Conley, Grace’s training partner and role model, experienced a bad break in
Saturday’s 10,000 final. Conley’s hopes of finishing in the top three were dashed when she had to put her shoe back on after getting clipped early in the race. Conley dropped out with four laps remaining to save her energy for the 5,000, the event in which she qualified for the 2012 Olympics.

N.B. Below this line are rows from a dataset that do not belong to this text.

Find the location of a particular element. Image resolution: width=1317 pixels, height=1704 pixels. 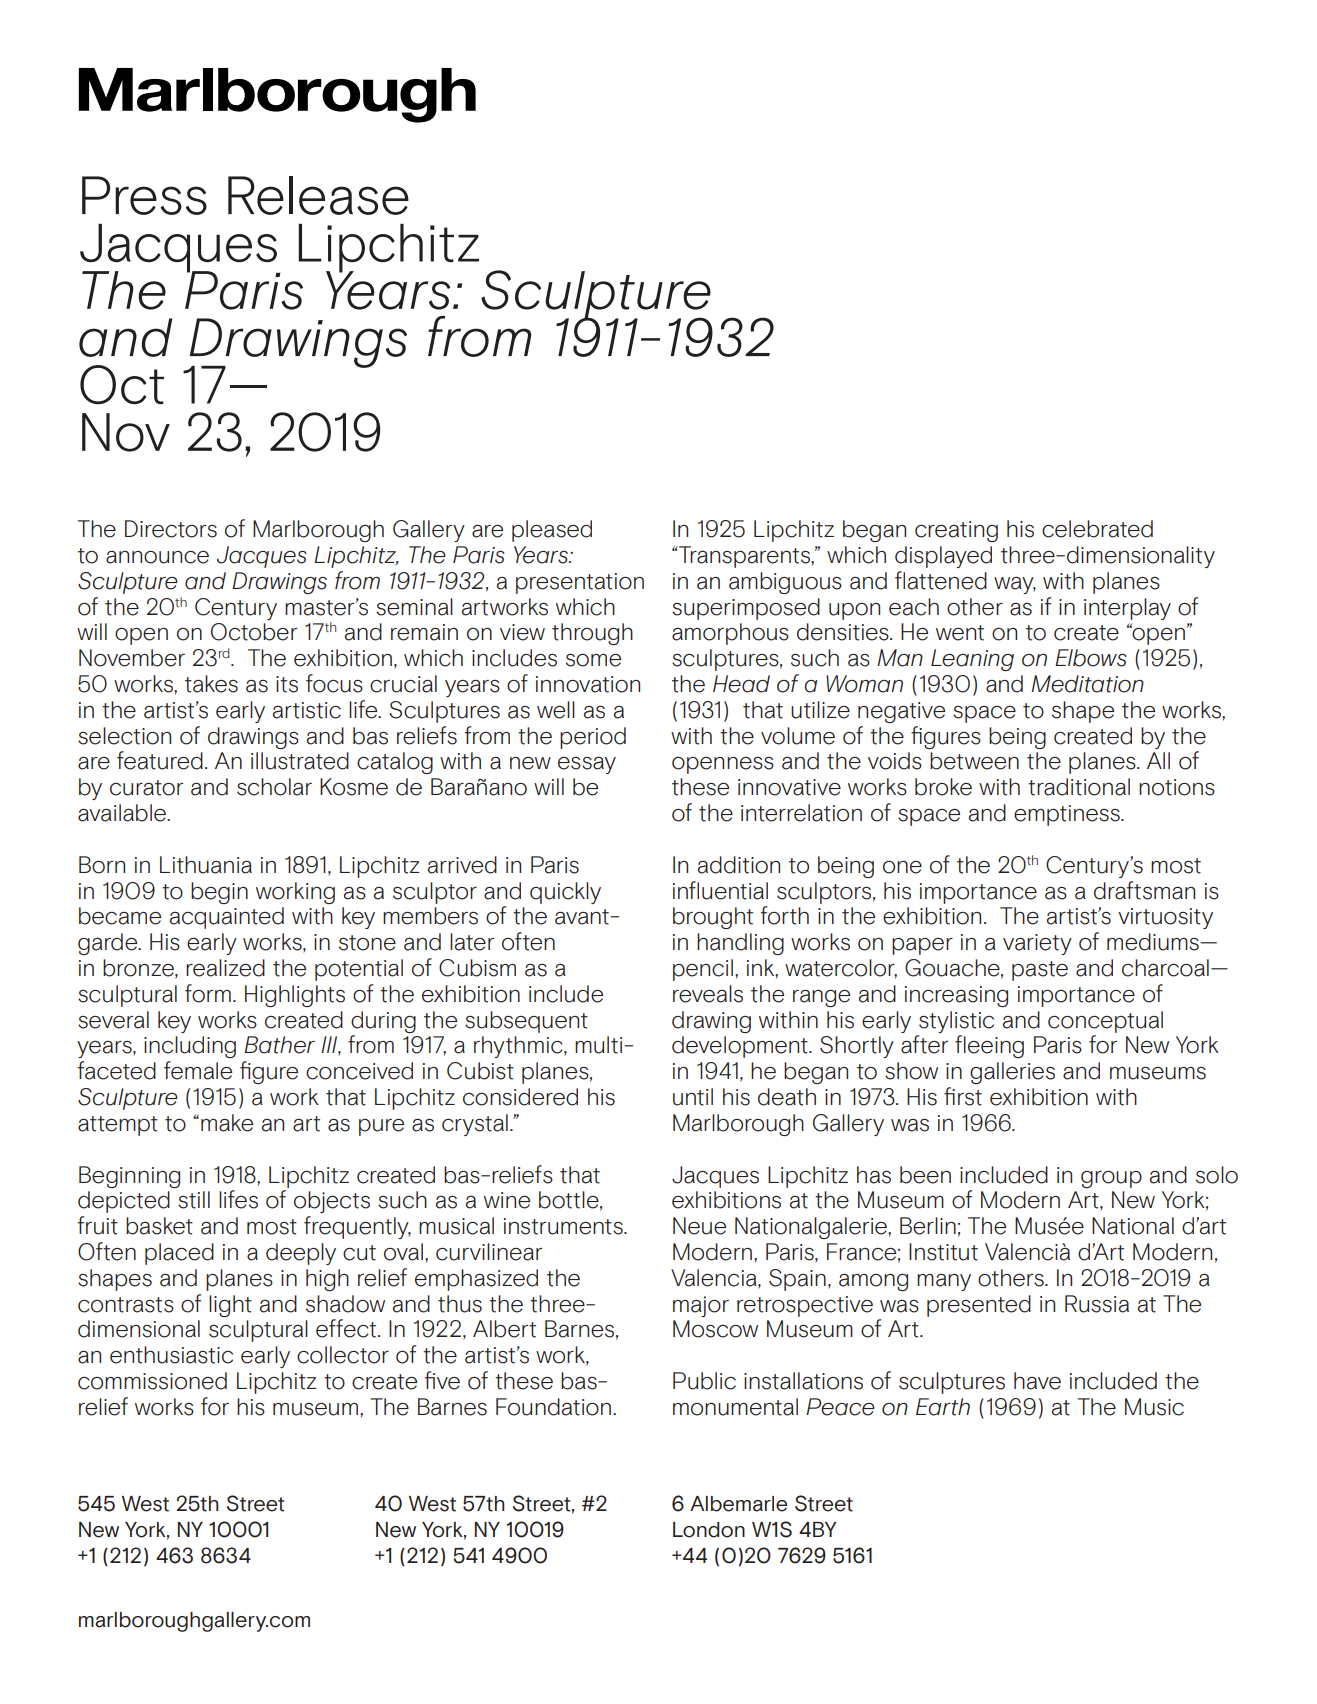

Lithuania is located at coordinates (206, 865).
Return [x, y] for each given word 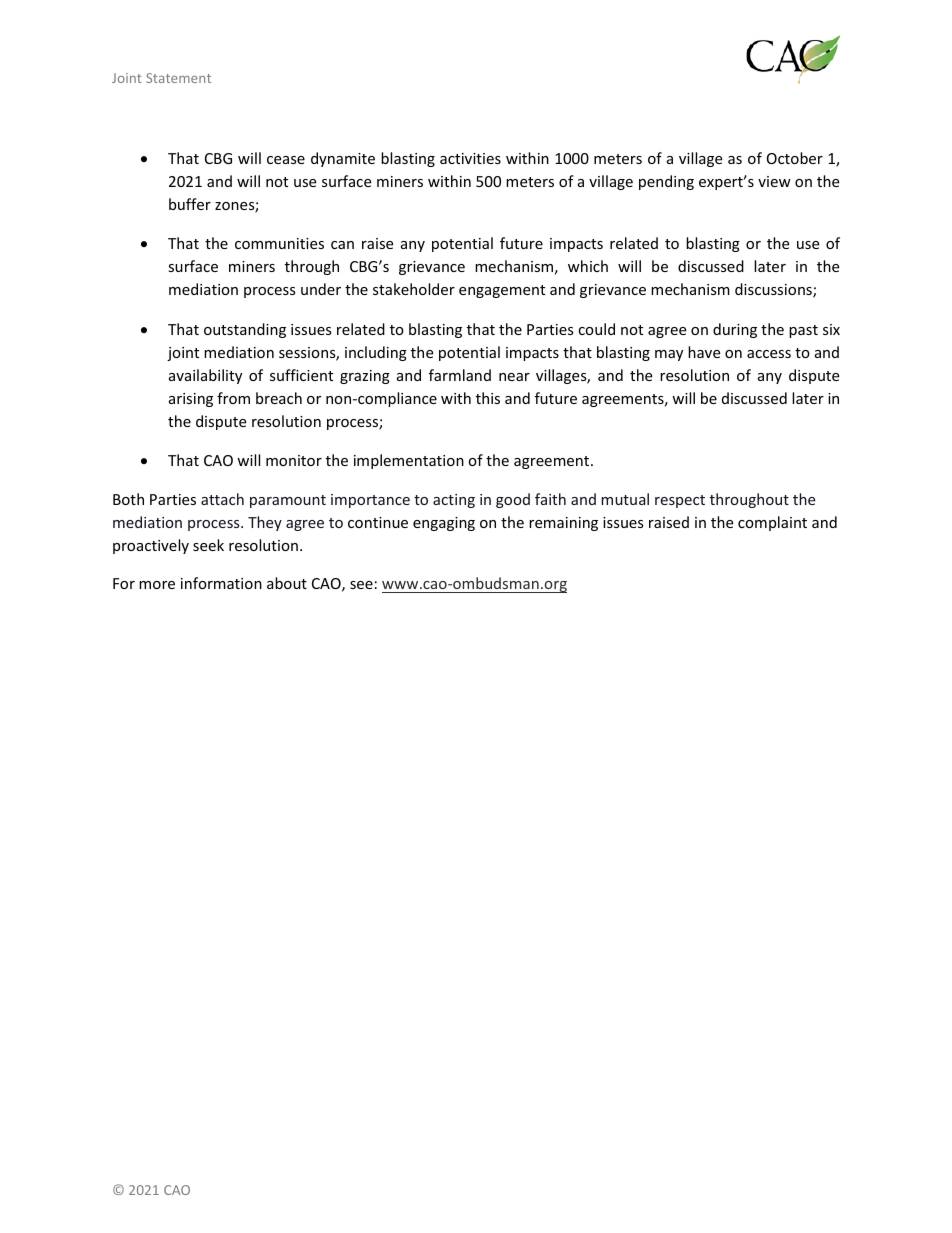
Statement [178, 78]
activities [470, 158]
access [769, 354]
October [795, 158]
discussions [774, 290]
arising [191, 400]
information [221, 583]
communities [279, 243]
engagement [502, 291]
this [488, 398]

“I take my cues from Kim,” Grace said. “She’s such a strong competitor. I was amazed at how she responded after the 10,000. She didn’t mope or feel sorry for herself. She immediately switched her focus to the 5,000. She’s all in.”

Grace grew up in Santa Monica and finished third in the 2005 California state meet as a high school sophomore, her best showing in a major meet before Monday’s breakthrough. Her highest finish in the NCAA Championships while at Yale was fifth in 2011.

After being eliminated in the qualifying rounds at the 2012 Olympic Trials, Grace improved to 1:59.47 in 2013 and was the fourth-ranked American. Wartenburg views his role in reviving her career as a case of “putting the wheels back on the rail.”

“In the lead-up to the Trials, we were really committed to the idea that she’d make the team, so it wasn’t a shock to me,” Wartenburg said. “But the one thing we didn’t talk about beforehand was winning, because making the podium at the Trials is the same as winning.”

Perhaps she’ll get a second shot at celebrating on Aug. 20, the day of the Olympic 800-meter final in Rio de Janeiro.